Direction – Find every line in the entries below that contains the word "step" and copy each of those lines.

Word and element pointing entries:
------------------------

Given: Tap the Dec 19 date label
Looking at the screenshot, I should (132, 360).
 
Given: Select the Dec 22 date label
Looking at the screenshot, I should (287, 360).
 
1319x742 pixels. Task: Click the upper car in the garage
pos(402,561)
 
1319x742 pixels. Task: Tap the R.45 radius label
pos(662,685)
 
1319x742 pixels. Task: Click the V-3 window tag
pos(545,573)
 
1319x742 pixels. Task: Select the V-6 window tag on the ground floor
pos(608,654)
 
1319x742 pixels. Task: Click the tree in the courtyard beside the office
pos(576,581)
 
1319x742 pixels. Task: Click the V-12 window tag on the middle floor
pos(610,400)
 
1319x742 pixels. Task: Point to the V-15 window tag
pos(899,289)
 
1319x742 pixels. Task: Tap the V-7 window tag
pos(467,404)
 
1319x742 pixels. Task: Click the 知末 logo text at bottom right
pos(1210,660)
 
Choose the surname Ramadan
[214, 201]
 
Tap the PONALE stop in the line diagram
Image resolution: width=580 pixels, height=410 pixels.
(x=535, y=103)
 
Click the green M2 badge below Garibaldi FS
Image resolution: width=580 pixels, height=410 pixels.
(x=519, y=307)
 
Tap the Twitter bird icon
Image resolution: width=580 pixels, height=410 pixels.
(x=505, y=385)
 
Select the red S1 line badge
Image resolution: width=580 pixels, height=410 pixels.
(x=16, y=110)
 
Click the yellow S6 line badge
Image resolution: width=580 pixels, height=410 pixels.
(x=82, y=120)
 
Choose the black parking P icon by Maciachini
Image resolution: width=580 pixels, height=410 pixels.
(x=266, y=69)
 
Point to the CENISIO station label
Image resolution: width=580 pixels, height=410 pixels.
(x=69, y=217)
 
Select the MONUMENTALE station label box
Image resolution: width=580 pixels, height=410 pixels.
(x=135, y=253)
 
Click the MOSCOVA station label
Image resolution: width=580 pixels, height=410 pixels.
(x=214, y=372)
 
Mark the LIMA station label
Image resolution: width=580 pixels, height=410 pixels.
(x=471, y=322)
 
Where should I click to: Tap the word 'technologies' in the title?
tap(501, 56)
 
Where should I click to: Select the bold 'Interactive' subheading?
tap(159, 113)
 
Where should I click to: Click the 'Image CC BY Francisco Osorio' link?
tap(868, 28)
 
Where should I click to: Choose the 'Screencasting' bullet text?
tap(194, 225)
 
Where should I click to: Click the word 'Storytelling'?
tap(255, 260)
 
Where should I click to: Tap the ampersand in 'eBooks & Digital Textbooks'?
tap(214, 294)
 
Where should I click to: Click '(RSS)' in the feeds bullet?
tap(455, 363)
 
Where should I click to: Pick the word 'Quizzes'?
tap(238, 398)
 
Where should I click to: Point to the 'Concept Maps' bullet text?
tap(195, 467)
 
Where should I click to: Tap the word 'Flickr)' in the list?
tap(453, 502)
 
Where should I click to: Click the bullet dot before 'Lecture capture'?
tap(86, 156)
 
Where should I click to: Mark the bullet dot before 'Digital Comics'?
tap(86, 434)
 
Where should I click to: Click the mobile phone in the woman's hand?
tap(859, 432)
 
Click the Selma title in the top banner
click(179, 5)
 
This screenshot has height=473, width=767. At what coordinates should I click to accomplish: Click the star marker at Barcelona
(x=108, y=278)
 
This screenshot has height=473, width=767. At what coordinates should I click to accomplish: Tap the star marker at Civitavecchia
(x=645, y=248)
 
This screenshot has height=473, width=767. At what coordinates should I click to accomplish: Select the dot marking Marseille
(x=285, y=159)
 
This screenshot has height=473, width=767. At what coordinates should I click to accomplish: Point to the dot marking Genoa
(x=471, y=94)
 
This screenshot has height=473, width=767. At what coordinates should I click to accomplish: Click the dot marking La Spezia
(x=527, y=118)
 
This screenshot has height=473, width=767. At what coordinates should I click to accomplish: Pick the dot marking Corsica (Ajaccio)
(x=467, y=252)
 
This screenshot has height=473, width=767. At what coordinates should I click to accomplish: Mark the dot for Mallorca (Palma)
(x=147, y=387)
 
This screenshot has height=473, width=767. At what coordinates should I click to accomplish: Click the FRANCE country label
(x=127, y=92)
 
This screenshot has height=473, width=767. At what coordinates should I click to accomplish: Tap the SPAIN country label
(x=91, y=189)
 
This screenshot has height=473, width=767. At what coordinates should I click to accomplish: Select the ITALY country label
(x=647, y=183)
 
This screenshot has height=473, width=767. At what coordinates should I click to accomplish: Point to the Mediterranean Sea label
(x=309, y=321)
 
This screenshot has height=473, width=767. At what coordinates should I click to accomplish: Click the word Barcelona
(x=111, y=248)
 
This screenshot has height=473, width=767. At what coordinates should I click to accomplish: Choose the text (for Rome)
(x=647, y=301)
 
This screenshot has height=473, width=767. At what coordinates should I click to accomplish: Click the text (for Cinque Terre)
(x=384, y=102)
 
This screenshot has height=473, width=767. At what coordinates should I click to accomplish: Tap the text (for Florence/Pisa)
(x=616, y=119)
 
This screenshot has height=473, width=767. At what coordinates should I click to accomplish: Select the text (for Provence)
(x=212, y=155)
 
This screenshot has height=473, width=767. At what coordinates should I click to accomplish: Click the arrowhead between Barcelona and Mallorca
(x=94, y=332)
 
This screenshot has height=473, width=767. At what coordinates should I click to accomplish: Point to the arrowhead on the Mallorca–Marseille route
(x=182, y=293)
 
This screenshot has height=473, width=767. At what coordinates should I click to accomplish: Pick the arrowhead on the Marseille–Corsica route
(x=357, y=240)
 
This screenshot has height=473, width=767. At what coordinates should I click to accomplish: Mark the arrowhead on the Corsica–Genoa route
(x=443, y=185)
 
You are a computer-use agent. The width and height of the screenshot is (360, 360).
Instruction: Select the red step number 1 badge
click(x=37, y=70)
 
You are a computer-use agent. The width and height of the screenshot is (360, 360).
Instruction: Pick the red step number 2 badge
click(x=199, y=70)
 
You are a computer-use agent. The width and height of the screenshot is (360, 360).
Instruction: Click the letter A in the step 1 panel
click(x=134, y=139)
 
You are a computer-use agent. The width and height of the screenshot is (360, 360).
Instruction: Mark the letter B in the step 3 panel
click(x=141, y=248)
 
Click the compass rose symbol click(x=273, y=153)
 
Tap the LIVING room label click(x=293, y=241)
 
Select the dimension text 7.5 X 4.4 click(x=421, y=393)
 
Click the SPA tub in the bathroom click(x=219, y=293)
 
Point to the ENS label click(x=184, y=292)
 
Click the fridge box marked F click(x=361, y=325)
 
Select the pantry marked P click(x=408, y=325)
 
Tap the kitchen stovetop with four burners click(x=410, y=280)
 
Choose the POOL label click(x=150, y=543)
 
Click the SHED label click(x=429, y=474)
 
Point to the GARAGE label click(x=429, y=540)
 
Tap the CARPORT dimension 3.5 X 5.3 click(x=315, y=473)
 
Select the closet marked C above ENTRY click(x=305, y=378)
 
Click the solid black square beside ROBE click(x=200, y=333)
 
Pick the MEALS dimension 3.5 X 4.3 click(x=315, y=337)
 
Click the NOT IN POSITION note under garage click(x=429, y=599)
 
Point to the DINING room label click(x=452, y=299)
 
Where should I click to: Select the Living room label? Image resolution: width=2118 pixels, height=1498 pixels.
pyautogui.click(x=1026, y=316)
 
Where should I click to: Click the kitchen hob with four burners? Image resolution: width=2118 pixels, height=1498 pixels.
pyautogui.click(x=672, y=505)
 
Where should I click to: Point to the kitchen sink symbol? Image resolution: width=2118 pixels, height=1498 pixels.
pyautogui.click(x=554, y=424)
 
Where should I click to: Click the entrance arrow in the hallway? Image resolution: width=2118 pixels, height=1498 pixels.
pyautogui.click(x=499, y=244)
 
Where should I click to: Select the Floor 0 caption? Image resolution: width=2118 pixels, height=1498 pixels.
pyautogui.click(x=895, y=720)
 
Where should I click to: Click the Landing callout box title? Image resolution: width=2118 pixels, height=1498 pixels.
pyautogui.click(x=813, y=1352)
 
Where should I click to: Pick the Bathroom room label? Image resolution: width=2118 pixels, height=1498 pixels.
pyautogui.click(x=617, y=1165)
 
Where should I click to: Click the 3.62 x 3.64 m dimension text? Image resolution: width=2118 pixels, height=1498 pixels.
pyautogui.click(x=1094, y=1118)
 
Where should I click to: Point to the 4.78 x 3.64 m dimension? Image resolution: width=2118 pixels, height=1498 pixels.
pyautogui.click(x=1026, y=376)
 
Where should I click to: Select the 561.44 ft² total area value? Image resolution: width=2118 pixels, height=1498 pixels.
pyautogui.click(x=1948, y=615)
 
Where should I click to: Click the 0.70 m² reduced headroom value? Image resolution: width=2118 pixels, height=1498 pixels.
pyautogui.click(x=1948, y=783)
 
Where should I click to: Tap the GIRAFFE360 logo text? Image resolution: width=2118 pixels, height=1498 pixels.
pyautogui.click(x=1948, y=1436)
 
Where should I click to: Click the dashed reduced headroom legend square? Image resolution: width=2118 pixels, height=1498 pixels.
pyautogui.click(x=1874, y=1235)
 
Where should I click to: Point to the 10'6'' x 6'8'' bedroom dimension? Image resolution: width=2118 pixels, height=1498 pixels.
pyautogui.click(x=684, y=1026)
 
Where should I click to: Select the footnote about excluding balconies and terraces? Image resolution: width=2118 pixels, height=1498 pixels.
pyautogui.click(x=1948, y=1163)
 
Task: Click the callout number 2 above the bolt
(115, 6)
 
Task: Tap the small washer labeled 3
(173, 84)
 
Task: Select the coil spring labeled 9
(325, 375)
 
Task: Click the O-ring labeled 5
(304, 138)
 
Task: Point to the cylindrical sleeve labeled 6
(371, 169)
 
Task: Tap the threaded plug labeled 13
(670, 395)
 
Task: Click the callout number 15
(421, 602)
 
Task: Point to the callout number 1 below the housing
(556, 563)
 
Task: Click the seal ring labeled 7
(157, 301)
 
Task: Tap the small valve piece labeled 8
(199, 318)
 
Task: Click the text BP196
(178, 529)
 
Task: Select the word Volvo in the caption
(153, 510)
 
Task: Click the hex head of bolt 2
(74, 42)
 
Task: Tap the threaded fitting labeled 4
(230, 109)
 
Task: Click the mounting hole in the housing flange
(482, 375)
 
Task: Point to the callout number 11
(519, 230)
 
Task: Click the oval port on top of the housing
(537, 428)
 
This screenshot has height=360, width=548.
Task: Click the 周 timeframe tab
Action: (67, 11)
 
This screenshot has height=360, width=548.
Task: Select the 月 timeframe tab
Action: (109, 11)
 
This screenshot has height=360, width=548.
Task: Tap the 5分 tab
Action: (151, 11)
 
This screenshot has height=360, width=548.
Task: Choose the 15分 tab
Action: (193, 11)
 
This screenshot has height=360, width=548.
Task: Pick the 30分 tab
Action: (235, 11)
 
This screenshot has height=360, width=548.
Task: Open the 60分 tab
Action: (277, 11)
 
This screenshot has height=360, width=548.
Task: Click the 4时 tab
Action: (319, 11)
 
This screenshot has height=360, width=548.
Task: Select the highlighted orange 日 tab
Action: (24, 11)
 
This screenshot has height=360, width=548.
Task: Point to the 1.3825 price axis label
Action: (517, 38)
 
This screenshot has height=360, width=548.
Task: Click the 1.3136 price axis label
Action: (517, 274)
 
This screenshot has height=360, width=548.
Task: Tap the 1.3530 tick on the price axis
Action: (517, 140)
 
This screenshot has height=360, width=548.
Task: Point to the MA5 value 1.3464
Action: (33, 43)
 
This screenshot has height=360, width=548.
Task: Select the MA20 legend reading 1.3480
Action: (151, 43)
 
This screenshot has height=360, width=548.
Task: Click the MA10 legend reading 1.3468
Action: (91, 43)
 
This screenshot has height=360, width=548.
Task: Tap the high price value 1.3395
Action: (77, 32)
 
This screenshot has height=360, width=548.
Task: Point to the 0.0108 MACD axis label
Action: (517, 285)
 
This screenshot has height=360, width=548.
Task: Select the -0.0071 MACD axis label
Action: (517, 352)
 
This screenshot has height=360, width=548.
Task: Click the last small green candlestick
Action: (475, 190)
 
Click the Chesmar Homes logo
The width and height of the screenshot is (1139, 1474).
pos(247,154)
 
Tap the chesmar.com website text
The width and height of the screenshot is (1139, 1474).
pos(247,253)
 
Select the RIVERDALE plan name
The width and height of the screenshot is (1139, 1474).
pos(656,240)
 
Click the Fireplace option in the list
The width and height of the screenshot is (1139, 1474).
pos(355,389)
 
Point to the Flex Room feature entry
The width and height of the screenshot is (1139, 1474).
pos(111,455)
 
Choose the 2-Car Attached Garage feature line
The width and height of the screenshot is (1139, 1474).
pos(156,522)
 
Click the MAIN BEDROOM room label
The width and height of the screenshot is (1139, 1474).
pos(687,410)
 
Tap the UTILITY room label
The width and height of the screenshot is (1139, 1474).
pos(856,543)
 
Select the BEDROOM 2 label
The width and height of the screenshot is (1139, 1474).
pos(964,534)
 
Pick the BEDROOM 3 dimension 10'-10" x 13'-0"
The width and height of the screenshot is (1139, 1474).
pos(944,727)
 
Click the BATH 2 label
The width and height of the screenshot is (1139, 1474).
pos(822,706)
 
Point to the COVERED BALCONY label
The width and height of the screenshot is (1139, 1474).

------------------------

Answer to the problem –
Instruction: Select the red step number 1 badge
Instruction: Pick the red step number 2 badge
Instruction: Click the letter A in the step 1 panel
Instruction: Mark the letter B in the step 3 panel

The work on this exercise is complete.